Given task
Extract all of the records below verbatim, line by line, without changing anything.

Entries supplied
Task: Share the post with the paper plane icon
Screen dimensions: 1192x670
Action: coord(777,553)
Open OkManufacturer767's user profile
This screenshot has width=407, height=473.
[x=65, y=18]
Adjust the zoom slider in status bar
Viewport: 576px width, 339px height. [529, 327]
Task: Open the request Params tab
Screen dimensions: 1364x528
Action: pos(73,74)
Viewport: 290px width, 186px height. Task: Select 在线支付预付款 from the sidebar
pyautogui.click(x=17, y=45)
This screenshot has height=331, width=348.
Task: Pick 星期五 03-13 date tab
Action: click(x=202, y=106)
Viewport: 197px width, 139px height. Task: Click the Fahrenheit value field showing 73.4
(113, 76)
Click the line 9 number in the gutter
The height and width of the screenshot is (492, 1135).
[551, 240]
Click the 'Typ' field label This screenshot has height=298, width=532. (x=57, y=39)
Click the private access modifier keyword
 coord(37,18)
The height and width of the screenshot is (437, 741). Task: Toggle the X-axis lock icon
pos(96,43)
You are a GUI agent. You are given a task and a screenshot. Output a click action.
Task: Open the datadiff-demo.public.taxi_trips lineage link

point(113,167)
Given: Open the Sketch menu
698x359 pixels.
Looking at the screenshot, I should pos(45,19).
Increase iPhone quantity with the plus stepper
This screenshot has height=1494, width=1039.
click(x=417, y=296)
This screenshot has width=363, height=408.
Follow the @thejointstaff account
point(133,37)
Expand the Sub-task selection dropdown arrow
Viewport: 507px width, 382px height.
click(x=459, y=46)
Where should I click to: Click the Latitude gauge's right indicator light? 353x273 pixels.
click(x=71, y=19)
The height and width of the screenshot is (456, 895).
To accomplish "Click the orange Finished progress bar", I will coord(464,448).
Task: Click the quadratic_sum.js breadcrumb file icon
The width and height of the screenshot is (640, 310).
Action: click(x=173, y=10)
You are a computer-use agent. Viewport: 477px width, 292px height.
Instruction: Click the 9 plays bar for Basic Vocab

Output below
Task: Share the post with the paper plane icon
Screen dimensions: 1192x670
Action: coord(777,553)
Open OkManufacturer767's user profile
This screenshot has width=407, height=473.
[x=65, y=18]
Adjust the zoom slider in status bar
Viewport: 576px width, 339px height. [529, 327]
Task: Open the request Params tab
Screen dimensions: 1364x528
Action: pos(73,74)
Viewport: 290px width, 186px height. Task: Select 在线支付预付款 from the sidebar
pyautogui.click(x=17, y=45)
This screenshot has height=331, width=348.
Task: Pick 星期五 03-13 date tab
Action: click(x=202, y=106)
Viewport: 197px width, 139px height. Task: Click the Fahrenheit value field showing 73.4
(113, 76)
Click the line 9 number in the gutter
The height and width of the screenshot is (492, 1135).
[551, 240]
Click the 'Typ' field label This screenshot has height=298, width=532. (x=57, y=39)
Click the private access modifier keyword
 coord(37,18)
The height and width of the screenshot is (437, 741). Task: Toggle the X-axis lock icon
pos(96,43)
You are a GUI agent. You are given a task and a screenshot. Output a click action.
Task: Open the datadiff-demo.public.taxi_trips lineage link

point(113,167)
Given: Open the Sketch menu
698x359 pixels.
Looking at the screenshot, I should pos(45,19).
Increase iPhone quantity with the plus stepper
This screenshot has height=1494, width=1039.
click(x=417, y=296)
This screenshot has width=363, height=408.
Follow the @thejointstaff account
point(133,37)
Expand the Sub-task selection dropdown arrow
Viewport: 507px width, 382px height.
click(x=459, y=46)
Where should I click to: Click the Latitude gauge's right indicator light? 353x273 pixels.
click(x=71, y=19)
The height and width of the screenshot is (456, 895).
To accomplish "Click the orange Finished progress bar", I will coord(464,448).
Task: Click the quadratic_sum.js breadcrumb file icon
The width and height of the screenshot is (640, 310).
Action: click(x=173, y=10)
You are a computer-use agent. Viewport: 477px width, 292px height.
Instruction: Click the 9 plays bar for Basic Vocab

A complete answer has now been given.